## WORK INSTRUCTION
What is needed is an exact copy of all the entries below.

## PROVIDED DATA

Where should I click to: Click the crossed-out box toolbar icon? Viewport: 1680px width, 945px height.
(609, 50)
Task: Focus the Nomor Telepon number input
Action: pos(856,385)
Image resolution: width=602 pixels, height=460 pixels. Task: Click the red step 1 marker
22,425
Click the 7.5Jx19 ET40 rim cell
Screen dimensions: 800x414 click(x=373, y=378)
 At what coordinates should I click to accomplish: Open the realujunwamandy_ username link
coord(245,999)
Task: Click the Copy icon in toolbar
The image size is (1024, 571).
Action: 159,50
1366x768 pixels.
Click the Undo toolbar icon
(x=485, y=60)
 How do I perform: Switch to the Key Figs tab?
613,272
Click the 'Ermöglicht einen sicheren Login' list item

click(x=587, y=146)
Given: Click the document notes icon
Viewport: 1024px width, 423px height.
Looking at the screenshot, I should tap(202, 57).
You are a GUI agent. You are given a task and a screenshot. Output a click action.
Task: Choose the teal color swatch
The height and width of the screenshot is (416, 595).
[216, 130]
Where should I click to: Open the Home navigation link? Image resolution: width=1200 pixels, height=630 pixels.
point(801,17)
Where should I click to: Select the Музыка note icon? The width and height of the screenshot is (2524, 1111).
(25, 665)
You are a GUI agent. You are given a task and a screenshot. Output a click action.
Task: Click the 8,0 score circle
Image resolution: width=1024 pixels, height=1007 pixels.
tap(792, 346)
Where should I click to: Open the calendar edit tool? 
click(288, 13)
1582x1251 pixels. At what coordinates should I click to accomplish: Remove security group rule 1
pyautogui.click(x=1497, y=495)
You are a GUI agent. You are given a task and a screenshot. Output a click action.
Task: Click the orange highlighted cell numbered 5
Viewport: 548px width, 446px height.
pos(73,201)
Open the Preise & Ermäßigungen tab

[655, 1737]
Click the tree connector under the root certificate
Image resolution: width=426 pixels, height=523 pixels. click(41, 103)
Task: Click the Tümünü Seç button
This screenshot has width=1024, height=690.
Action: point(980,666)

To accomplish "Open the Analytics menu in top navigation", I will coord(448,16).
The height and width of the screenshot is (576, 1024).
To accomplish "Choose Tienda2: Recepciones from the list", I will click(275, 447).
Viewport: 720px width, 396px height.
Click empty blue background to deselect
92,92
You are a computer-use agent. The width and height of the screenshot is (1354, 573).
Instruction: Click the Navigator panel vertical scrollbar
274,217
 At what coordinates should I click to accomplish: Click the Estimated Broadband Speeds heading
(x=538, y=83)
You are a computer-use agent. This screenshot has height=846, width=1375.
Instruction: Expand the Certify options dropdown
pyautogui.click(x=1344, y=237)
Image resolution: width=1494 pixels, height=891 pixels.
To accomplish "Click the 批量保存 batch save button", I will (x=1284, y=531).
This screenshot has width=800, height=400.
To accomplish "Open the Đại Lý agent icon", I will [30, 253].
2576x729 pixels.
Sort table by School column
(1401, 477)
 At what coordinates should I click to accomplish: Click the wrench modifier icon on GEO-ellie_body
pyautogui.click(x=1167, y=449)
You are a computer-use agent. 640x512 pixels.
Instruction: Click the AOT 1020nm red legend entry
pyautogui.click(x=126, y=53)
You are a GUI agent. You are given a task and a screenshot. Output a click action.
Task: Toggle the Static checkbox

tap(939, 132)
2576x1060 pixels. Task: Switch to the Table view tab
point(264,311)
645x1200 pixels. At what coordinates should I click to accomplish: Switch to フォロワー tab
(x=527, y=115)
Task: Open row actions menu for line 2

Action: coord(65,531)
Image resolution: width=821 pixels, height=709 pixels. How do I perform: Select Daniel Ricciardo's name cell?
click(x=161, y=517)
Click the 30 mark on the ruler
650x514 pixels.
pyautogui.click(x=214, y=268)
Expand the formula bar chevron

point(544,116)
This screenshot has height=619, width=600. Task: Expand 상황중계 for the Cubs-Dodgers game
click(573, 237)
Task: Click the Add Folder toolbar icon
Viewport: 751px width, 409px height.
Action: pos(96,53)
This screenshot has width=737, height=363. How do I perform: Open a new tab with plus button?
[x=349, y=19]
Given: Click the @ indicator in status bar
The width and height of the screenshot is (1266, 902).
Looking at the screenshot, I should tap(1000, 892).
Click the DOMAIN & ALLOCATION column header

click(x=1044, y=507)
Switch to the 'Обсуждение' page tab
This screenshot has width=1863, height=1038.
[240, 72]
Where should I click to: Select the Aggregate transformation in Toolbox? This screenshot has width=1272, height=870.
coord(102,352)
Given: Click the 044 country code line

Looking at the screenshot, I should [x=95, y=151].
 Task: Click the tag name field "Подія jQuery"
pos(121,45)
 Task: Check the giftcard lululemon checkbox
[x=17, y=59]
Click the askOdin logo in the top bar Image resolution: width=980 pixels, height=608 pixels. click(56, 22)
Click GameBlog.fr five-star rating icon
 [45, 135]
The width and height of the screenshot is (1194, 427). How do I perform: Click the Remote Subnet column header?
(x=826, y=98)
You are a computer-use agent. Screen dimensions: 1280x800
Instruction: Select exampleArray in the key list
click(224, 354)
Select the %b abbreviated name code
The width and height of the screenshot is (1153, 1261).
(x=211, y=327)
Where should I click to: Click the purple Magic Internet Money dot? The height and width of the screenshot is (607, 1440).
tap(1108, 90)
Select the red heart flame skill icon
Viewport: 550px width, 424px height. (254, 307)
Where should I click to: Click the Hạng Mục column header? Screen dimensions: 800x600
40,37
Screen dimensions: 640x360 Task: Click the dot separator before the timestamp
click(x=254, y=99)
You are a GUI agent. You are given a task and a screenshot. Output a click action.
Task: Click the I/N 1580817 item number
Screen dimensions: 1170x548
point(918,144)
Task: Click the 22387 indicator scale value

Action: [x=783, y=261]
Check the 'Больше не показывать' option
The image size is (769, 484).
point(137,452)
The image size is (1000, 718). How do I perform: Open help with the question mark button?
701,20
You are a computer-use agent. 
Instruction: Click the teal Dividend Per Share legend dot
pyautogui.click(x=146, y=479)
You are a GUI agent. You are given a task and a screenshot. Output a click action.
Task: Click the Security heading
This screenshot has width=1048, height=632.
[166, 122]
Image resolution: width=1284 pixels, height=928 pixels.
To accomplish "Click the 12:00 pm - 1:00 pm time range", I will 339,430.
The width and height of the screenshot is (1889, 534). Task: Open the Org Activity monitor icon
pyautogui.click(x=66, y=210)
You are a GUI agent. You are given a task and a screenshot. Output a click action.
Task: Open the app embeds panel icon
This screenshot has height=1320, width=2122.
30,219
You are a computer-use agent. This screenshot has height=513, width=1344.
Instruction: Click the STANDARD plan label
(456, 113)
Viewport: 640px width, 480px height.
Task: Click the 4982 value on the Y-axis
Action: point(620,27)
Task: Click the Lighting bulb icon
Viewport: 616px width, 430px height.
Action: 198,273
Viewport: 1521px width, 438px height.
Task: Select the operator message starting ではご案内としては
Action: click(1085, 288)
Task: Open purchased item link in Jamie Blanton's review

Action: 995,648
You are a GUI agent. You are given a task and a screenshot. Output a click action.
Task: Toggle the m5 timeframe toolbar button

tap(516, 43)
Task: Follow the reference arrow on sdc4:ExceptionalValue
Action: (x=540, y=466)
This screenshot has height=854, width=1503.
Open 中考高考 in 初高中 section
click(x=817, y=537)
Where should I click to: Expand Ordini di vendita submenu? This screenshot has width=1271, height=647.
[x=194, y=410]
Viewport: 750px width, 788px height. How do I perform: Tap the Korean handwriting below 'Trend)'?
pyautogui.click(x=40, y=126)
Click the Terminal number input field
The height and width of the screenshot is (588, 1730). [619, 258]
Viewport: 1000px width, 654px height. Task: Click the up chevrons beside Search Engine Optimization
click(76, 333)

## ANSWER TO THIS EXERCISE
Where should I click to: Click the crossed-out box toolbar icon? Viewport: 1680px width, 945px height.
(609, 50)
Task: Focus the Nomor Telepon number input
Action: pos(856,385)
Image resolution: width=602 pixels, height=460 pixels. Task: Click the red step 1 marker
22,425
Click the 7.5Jx19 ET40 rim cell
Screen dimensions: 800x414 click(x=373, y=378)
 At what coordinates should I click to accomplish: Open the realujunwamandy_ username link
coord(245,999)
Task: Click the Copy icon in toolbar
The image size is (1024, 571).
Action: 159,50
1366x768 pixels.
Click the Undo toolbar icon
(x=485, y=60)
 How do I perform: Switch to the Key Figs tab?
613,272
Click the 'Ermöglicht einen sicheren Login' list item

click(x=587, y=146)
Given: Click the document notes icon
Viewport: 1024px width, 423px height.
Looking at the screenshot, I should tap(202, 57).
You are a GUI agent. You are given a task and a screenshot. Output a click action.
Task: Choose the teal color swatch
The height and width of the screenshot is (416, 595).
[216, 130]
Where should I click to: Open the Home navigation link? Image resolution: width=1200 pixels, height=630 pixels.
point(801,17)
Where should I click to: Select the Музыка note icon? The width and height of the screenshot is (2524, 1111).
(25, 665)
You are a GUI agent. You are given a task and a screenshot. Output a click action.
Task: Click the 8,0 score circle
Image resolution: width=1024 pixels, height=1007 pixels.
tap(792, 346)
Where should I click to: Open the calendar edit tool? 
click(288, 13)
1582x1251 pixels. At what coordinates should I click to accomplish: Remove security group rule 1
pyautogui.click(x=1497, y=495)
You are a GUI agent. You are given a task and a screenshot. Output a click action.
Task: Click the orange highlighted cell numbered 5
Viewport: 548px width, 446px height.
pos(73,201)
Open the Preise & Ermäßigungen tab

[655, 1737]
Click the tree connector under the root certificate
Image resolution: width=426 pixels, height=523 pixels. click(41, 103)
Task: Click the Tümünü Seç button
This screenshot has width=1024, height=690.
Action: point(980,666)

To accomplish "Open the Analytics menu in top navigation", I will coord(448,16).
The height and width of the screenshot is (576, 1024).
To accomplish "Choose Tienda2: Recepciones from the list", I will click(275, 447).
Viewport: 720px width, 396px height.
Click empty blue background to deselect
92,92
You are a computer-use agent. The width and height of the screenshot is (1354, 573).
Instruction: Click the Navigator panel vertical scrollbar
274,217
 At what coordinates should I click to accomplish: Click the Estimated Broadband Speeds heading
(x=538, y=83)
You are a computer-use agent. This screenshot has height=846, width=1375.
Instruction: Expand the Certify options dropdown
pyautogui.click(x=1344, y=237)
Image resolution: width=1494 pixels, height=891 pixels.
To accomplish "Click the 批量保存 batch save button", I will (x=1284, y=531).
This screenshot has width=800, height=400.
To accomplish "Open the Đại Lý agent icon", I will [30, 253].
2576x729 pixels.
Sort table by School column
(1401, 477)
 At what coordinates should I click to accomplish: Click the wrench modifier icon on GEO-ellie_body
pyautogui.click(x=1167, y=449)
You are a computer-use agent. 640x512 pixels.
Instruction: Click the AOT 1020nm red legend entry
pyautogui.click(x=126, y=53)
You are a GUI agent. You are given a task and a screenshot. Output a click action.
Task: Toggle the Static checkbox

tap(939, 132)
2576x1060 pixels. Task: Switch to the Table view tab
point(264,311)
645x1200 pixels. At what coordinates should I click to accomplish: Switch to フォロワー tab
(x=527, y=115)
Task: Open row actions menu for line 2

Action: coord(65,531)
Image resolution: width=821 pixels, height=709 pixels. How do I perform: Select Daniel Ricciardo's name cell?
click(x=161, y=517)
Click the 30 mark on the ruler
650x514 pixels.
pyautogui.click(x=214, y=268)
Expand the formula bar chevron

point(544,116)
This screenshot has height=619, width=600. Task: Expand 상황중계 for the Cubs-Dodgers game
click(573, 237)
Task: Click the Add Folder toolbar icon
Viewport: 751px width, 409px height.
Action: pos(96,53)
This screenshot has width=737, height=363. How do I perform: Open a new tab with plus button?
[x=349, y=19]
Given: Click the @ indicator in status bar
The width and height of the screenshot is (1266, 902).
Looking at the screenshot, I should tap(1000, 892).
Click the DOMAIN & ALLOCATION column header

click(x=1044, y=507)
Switch to the 'Обсуждение' page tab
This screenshot has width=1863, height=1038.
[240, 72]
Where should I click to: Select the Aggregate transformation in Toolbox? This screenshot has width=1272, height=870.
coord(102,352)
Given: Click the 044 country code line

Looking at the screenshot, I should [x=95, y=151].
 Task: Click the tag name field "Подія jQuery"
pos(121,45)
 Task: Check the giftcard lululemon checkbox
[x=17, y=59]
Click the askOdin logo in the top bar Image resolution: width=980 pixels, height=608 pixels. click(56, 22)
Click GameBlog.fr five-star rating icon
 [45, 135]
The width and height of the screenshot is (1194, 427). How do I perform: Click the Remote Subnet column header?
(x=826, y=98)
You are a computer-use agent. Screen dimensions: 1280x800
Instruction: Select exampleArray in the key list
click(224, 354)
Select the %b abbreviated name code
The width and height of the screenshot is (1153, 1261).
(x=211, y=327)
Where should I click to: Click the purple Magic Internet Money dot? The height and width of the screenshot is (607, 1440).
tap(1108, 90)
Select the red heart flame skill icon
Viewport: 550px width, 424px height. (254, 307)
Where should I click to: Click the Hạng Mục column header? Screen dimensions: 800x600
40,37
Screen dimensions: 640x360 Task: Click the dot separator before the timestamp
click(x=254, y=99)
You are a GUI agent. You are given a task and a screenshot. Output a click action.
Task: Click the I/N 1580817 item number
Screen dimensions: 1170x548
point(918,144)
Task: Click the 22387 indicator scale value

Action: [x=783, y=261]
Check the 'Больше не показывать' option
The image size is (769, 484).
point(137,452)
The image size is (1000, 718). How do I perform: Open help with the question mark button?
701,20
You are a computer-use agent. 
Instruction: Click the teal Dividend Per Share legend dot
pyautogui.click(x=146, y=479)
You are a GUI agent. You are given a task and a screenshot. Output a click action.
Task: Click the Security heading
This screenshot has width=1048, height=632.
[166, 122]
Image resolution: width=1284 pixels, height=928 pixels.
To accomplish "Click the 12:00 pm - 1:00 pm time range", I will 339,430.
The width and height of the screenshot is (1889, 534). Task: Open the Org Activity monitor icon
pyautogui.click(x=66, y=210)
You are a GUI agent. You are given a task and a screenshot. Output a click action.
Task: Open the app embeds panel icon
This screenshot has height=1320, width=2122.
30,219
You are a computer-use agent. This screenshot has height=513, width=1344.
Instruction: Click the STANDARD plan label
(456, 113)
Viewport: 640px width, 480px height.
Task: Click the 4982 value on the Y-axis
Action: point(620,27)
Task: Click the Lighting bulb icon
Viewport: 616px width, 430px height.
Action: 198,273
Viewport: 1521px width, 438px height.
Task: Select the operator message starting ではご案内としては
Action: click(1085, 288)
Task: Open purchased item link in Jamie Blanton's review

Action: 995,648
You are a GUI agent. You are given a task and a screenshot. Output a click action.
Task: Toggle the m5 timeframe toolbar button

tap(516, 43)
Task: Follow the reference arrow on sdc4:ExceptionalValue
Action: (x=540, y=466)
This screenshot has height=854, width=1503.
Open 中考高考 in 初高中 section
click(x=817, y=537)
Where should I click to: Expand Ordini di vendita submenu? This screenshot has width=1271, height=647.
[x=194, y=410]
Viewport: 750px width, 788px height. How do I perform: Tap the Korean handwriting below 'Trend)'?
pyautogui.click(x=40, y=126)
Click the Terminal number input field
The height and width of the screenshot is (588, 1730). [619, 258]
Viewport: 1000px width, 654px height. Task: Click the up chevrons beside Search Engine Optimization
click(76, 333)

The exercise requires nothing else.